* **Records for the task**:
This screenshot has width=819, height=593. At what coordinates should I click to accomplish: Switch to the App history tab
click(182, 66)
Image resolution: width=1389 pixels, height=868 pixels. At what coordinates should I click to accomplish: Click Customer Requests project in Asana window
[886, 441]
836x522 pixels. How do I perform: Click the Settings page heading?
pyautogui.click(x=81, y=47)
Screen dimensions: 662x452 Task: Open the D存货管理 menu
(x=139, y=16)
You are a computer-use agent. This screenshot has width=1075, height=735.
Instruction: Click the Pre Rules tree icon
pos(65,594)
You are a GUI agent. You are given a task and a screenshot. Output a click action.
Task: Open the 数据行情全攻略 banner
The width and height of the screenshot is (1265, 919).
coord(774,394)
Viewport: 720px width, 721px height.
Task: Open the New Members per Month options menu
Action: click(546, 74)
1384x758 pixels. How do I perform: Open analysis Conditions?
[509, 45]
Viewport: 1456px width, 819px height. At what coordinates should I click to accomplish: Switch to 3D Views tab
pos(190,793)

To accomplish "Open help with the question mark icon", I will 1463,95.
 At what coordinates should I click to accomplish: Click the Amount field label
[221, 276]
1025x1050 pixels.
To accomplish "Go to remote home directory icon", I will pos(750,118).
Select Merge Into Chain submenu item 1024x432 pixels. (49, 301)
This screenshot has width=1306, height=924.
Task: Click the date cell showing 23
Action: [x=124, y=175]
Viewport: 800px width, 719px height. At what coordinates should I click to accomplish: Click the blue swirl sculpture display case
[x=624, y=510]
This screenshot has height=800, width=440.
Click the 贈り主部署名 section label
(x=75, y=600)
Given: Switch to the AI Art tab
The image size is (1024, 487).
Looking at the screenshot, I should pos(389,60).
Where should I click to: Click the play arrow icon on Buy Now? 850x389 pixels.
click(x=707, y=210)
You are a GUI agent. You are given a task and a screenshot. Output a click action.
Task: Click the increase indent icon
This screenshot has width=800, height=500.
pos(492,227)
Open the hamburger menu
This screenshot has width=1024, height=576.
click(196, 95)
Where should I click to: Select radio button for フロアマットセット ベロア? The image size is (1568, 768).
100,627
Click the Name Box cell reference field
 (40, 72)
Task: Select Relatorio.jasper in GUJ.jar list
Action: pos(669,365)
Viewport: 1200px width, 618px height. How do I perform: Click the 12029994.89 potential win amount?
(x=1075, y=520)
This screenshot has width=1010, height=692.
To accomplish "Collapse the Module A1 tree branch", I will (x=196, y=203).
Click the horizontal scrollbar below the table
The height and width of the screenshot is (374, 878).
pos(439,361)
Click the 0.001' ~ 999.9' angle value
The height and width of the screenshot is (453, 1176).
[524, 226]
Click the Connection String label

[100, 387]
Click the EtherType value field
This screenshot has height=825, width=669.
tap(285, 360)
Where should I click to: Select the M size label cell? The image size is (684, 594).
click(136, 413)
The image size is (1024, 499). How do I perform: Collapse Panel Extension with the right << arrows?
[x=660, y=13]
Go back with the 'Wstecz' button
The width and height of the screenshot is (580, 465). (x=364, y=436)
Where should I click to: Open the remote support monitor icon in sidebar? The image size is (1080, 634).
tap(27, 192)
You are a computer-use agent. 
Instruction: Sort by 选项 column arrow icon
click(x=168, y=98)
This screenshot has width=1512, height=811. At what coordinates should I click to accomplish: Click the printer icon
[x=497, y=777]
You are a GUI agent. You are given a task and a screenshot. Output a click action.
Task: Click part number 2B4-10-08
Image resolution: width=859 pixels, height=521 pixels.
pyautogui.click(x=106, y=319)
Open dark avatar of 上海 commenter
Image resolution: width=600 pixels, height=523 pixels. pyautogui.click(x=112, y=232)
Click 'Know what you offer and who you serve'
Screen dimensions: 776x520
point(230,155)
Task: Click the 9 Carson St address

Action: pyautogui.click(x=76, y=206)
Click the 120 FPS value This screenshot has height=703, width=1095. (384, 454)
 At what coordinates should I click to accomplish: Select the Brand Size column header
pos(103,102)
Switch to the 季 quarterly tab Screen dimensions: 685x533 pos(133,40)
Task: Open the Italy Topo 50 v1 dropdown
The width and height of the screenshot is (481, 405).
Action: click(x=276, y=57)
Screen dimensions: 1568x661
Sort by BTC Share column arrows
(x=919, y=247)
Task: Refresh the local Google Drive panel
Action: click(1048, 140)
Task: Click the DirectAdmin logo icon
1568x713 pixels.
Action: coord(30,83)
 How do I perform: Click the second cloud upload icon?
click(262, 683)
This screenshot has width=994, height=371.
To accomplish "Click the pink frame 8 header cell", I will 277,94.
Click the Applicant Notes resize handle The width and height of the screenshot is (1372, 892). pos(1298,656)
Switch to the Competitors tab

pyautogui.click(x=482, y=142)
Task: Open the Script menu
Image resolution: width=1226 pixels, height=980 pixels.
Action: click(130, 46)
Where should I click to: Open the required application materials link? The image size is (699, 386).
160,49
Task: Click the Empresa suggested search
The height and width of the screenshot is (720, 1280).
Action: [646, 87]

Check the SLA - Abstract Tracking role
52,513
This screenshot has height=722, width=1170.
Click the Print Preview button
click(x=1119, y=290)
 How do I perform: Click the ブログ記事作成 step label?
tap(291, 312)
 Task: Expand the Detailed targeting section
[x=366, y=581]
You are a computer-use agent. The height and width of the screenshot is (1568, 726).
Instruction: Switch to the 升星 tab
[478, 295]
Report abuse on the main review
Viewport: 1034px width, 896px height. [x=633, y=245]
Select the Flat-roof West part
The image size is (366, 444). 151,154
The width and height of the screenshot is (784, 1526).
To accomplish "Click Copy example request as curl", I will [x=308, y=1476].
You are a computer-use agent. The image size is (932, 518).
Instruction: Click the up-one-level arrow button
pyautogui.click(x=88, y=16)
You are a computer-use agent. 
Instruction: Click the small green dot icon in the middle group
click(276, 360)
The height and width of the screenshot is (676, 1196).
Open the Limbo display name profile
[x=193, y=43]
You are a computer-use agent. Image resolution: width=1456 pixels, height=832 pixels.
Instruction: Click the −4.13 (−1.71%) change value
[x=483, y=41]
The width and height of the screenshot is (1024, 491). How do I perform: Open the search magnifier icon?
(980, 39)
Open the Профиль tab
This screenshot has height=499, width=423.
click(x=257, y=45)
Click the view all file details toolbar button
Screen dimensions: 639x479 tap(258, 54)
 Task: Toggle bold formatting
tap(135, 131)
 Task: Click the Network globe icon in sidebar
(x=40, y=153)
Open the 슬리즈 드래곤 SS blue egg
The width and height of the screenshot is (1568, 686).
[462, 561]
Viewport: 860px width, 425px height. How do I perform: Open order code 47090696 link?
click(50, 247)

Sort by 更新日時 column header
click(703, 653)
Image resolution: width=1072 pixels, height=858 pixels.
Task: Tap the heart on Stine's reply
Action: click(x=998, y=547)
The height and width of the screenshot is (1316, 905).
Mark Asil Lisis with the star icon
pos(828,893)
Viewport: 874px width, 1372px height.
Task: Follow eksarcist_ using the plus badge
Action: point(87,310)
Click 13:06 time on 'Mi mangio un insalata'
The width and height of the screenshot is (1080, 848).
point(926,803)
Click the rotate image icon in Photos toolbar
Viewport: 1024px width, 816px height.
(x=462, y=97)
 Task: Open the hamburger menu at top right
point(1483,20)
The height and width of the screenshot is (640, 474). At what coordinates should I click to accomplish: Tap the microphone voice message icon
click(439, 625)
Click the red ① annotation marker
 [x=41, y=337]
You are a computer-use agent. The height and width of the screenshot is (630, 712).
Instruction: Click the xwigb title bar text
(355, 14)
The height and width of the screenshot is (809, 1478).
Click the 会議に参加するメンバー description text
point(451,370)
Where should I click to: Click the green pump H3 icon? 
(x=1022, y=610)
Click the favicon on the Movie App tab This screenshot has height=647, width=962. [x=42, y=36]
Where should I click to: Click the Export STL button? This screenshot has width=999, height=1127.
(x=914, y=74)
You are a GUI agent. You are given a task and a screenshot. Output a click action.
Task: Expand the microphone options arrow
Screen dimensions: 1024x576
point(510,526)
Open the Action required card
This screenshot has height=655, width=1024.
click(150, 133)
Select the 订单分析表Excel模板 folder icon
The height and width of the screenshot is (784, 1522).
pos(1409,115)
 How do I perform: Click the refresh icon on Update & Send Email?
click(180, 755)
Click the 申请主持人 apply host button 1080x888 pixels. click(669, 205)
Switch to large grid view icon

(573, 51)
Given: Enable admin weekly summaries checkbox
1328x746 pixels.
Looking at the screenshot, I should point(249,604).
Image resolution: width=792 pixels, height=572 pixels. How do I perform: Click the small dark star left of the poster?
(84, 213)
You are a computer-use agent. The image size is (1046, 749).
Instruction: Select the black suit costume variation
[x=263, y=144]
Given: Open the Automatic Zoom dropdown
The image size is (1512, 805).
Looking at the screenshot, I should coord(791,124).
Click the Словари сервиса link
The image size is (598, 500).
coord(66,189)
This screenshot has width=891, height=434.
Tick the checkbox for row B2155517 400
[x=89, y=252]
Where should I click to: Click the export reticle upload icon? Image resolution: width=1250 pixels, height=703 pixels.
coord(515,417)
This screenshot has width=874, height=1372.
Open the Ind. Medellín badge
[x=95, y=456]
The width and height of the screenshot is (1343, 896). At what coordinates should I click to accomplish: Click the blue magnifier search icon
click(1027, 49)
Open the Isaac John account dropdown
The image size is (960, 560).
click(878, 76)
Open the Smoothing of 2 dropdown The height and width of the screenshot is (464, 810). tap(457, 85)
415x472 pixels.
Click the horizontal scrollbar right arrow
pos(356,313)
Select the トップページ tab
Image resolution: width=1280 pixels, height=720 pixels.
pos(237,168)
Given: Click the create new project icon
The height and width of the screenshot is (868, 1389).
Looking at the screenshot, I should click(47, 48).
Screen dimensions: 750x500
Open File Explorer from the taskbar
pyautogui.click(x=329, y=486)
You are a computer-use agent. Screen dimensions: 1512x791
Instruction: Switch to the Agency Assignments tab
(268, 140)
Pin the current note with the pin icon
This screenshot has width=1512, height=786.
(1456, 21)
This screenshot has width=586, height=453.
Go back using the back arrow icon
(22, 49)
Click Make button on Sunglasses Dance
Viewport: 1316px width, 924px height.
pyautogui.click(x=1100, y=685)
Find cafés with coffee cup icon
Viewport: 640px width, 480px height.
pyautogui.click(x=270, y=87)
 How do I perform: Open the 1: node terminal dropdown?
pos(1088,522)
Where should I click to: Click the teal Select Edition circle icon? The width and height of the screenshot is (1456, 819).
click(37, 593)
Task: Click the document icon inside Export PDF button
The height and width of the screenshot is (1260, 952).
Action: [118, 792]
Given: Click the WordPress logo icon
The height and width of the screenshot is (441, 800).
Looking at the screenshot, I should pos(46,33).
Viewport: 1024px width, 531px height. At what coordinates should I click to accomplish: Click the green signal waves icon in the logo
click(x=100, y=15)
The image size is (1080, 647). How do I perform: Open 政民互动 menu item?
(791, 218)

* **Aim of the task**:
Which lines of the records above contain the word "will"? Report each one.

* **Task solution**:
To accomplish "Open help with the question mark icon", I will 1463,95.
To accomplish "Go to remote home directory icon", I will pos(750,118).
To accomplish "Collapse the Module A1 tree branch", I will (x=196, y=203).
To accomplish "Click the pink frame 8 header cell", I will 277,94.
To accomplish "Click Copy example request as curl", I will [x=308, y=1476].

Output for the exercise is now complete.